For a very long time, disease surveillance has depended upon tracking diseases as people get sick. In other words, clinical cases documented in a health care setting and reported to public health officials. But the beauty of using wastewater for tracking markers of specific diseases, is that researchers gain insight on the presence of the disease in a community even if people are not experiencing symptoms. For example, women can have silent infections of chlamydia—just like silent COVID infections.
In a related project, their work to understand population-level exposure to pesticides is getting started in Immokalee, Fla.
While analyzing wastewater does not pinpoint who is infected, who is taking drugs or who is exposed to pesticides, it offers real-time insight into community-wide health signals. But the key to making wastewater-based epidemiological data useful for community health lies in turning it into messaging or interventions that protect or improve health outcomes.
“That’s where we need to push for more research,” Sabo-Attwood said. “The dissemination and operationalization piece needs to be worked out.”

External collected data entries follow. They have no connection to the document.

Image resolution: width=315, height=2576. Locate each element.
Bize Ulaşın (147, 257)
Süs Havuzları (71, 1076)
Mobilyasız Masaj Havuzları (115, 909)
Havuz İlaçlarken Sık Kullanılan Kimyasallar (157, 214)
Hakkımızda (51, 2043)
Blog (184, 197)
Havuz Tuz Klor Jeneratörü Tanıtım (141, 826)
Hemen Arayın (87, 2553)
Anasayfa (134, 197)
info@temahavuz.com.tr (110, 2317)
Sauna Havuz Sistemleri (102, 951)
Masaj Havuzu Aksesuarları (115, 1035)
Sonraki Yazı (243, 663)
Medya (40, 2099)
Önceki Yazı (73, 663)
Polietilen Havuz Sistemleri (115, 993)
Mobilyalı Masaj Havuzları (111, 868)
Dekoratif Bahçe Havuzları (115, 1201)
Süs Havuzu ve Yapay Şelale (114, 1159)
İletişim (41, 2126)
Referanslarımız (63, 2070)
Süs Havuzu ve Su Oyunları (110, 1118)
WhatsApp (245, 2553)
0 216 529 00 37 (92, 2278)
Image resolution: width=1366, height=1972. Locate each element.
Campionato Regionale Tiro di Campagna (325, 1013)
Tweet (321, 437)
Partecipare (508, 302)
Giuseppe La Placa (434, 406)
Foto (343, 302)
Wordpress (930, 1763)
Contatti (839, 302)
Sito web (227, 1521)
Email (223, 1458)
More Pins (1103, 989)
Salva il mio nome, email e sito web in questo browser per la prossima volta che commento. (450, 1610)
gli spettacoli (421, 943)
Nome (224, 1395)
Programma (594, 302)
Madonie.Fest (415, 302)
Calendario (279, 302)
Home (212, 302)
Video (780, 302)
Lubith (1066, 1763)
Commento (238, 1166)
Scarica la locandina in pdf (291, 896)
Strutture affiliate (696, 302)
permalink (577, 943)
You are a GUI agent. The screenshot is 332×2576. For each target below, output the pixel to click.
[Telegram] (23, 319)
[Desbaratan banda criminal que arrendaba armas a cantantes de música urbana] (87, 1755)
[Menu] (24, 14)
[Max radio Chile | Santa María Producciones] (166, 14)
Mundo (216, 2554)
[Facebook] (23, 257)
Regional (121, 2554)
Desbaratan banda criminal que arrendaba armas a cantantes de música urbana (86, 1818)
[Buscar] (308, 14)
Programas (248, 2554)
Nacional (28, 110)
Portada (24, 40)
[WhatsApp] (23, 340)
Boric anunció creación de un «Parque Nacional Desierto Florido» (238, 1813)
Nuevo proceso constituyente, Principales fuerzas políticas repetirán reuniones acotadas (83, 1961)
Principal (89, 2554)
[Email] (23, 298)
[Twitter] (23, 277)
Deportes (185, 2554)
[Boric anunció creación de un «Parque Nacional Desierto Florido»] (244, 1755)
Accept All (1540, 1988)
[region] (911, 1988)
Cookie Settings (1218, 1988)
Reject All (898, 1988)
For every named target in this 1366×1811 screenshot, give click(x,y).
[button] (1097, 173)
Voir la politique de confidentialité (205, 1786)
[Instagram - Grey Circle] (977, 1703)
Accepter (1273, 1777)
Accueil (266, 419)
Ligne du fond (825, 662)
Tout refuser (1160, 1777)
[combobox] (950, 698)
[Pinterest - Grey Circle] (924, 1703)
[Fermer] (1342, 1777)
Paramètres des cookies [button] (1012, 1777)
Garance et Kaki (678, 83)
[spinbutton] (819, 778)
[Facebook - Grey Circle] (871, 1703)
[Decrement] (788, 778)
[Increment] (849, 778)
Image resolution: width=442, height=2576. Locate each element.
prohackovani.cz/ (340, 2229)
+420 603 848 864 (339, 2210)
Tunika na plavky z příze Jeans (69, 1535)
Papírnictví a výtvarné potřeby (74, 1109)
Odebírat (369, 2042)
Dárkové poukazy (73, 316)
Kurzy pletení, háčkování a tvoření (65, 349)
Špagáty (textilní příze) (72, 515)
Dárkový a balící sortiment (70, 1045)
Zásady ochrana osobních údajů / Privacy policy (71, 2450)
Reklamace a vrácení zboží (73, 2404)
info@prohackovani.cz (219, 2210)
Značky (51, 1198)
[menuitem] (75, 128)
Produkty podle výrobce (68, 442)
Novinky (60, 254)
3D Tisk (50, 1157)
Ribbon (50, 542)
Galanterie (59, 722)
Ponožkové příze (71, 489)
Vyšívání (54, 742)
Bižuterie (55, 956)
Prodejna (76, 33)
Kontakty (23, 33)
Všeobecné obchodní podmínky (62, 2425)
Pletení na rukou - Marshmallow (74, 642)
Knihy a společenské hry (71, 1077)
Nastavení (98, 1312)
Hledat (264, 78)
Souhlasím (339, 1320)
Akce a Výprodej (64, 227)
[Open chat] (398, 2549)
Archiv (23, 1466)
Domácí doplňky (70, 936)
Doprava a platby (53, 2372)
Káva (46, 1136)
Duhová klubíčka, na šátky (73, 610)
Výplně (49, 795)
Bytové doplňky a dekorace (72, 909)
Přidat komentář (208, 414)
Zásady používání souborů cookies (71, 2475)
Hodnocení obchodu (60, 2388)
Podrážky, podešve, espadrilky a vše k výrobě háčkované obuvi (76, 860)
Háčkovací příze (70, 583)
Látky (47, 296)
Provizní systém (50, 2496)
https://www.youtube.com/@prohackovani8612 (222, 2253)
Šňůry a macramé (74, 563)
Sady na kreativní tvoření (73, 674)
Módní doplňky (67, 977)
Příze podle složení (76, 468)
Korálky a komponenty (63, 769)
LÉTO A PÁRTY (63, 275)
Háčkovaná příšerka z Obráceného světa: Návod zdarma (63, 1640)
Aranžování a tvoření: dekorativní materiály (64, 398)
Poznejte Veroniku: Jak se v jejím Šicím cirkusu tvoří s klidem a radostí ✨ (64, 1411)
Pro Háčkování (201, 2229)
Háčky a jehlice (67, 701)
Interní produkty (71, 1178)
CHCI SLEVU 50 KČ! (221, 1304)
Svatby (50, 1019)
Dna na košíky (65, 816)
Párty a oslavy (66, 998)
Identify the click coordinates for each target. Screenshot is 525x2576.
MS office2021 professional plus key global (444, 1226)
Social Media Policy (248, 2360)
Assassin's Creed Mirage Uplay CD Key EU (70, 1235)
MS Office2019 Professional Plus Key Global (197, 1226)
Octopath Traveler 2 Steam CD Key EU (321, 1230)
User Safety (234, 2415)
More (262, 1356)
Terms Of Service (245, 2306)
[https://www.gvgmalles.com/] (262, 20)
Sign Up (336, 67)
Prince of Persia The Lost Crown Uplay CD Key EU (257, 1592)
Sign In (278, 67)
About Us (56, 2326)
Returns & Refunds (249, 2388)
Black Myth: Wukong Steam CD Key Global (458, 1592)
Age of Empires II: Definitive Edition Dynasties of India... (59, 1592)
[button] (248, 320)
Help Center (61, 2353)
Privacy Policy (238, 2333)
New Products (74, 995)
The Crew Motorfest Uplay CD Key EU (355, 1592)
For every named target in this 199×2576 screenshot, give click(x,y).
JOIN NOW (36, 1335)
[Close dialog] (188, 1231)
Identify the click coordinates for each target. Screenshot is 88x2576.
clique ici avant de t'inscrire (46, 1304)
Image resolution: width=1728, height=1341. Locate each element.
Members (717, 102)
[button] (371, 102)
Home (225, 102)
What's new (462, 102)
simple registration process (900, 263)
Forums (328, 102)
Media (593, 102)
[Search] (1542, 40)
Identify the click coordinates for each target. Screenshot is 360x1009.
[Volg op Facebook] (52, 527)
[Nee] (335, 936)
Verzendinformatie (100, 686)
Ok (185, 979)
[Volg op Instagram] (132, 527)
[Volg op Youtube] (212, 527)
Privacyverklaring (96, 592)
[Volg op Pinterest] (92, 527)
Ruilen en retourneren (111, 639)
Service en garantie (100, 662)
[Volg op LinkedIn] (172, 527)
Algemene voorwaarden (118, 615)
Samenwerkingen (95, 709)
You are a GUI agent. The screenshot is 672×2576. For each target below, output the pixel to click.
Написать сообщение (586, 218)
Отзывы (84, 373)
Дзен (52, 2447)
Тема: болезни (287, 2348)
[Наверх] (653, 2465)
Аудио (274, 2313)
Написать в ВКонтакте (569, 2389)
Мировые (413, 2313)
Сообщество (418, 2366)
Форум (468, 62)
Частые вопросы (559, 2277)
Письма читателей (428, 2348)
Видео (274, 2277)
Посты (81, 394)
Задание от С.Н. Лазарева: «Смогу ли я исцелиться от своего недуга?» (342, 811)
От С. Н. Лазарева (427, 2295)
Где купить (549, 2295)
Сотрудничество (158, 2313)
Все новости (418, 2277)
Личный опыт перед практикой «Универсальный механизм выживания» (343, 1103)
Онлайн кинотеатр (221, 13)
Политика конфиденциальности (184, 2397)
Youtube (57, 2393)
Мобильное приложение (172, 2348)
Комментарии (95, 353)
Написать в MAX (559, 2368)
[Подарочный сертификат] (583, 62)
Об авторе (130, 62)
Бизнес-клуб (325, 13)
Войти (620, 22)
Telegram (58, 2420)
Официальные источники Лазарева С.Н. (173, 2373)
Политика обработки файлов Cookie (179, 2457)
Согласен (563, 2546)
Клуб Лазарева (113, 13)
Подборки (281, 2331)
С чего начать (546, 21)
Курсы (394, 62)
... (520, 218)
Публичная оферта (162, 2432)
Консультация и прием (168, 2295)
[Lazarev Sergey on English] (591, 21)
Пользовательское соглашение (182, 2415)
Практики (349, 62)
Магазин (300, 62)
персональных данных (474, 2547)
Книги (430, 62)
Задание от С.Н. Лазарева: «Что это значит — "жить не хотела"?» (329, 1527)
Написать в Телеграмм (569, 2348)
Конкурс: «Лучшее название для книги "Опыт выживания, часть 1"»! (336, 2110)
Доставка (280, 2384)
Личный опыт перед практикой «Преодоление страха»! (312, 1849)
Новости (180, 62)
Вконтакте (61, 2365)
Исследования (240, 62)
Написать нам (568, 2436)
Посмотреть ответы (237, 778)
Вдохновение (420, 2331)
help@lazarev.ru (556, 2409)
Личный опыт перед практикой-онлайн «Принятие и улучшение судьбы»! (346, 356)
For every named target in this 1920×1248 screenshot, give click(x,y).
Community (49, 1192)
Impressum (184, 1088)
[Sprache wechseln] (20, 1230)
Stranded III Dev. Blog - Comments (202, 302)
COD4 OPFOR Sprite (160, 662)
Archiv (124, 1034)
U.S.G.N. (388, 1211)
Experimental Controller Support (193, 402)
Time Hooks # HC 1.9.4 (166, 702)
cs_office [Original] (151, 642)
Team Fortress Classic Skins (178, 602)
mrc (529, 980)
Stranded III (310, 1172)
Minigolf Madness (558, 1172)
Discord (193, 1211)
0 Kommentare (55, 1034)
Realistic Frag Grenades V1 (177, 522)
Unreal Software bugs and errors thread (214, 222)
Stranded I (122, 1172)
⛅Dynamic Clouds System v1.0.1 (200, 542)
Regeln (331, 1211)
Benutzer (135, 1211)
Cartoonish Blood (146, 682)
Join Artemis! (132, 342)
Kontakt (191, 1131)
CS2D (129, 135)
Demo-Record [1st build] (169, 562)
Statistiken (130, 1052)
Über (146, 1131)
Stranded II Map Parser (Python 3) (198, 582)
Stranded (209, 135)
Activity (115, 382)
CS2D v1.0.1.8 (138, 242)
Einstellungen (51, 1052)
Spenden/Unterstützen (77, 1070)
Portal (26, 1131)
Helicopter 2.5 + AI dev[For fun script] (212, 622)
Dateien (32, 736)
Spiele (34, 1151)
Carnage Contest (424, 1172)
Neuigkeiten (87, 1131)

The team is working with a consulting firm that designs dashboards for public health officials to overlay data onto, for example. In theory, results of wastewater analyses could be fed into a dashboard to show trends in fentanyl use or COVID-19 infections. This firm can also help visualize their data by placing boundaries within a map around the areas of a city that are represented by a specific wastewater reclamation facility.
“People could look at it and say, Oh, there’s a COVID-19 hotspot at this part of the city right now,” said Sabo-Attwood. “Or city officials could use it internally to see where fentanyl levels are rising and do a rapid response in that area.”
Time will tell how far these research programs will go. But who would have ever thought such rich insight might be at the other end of a simple flush?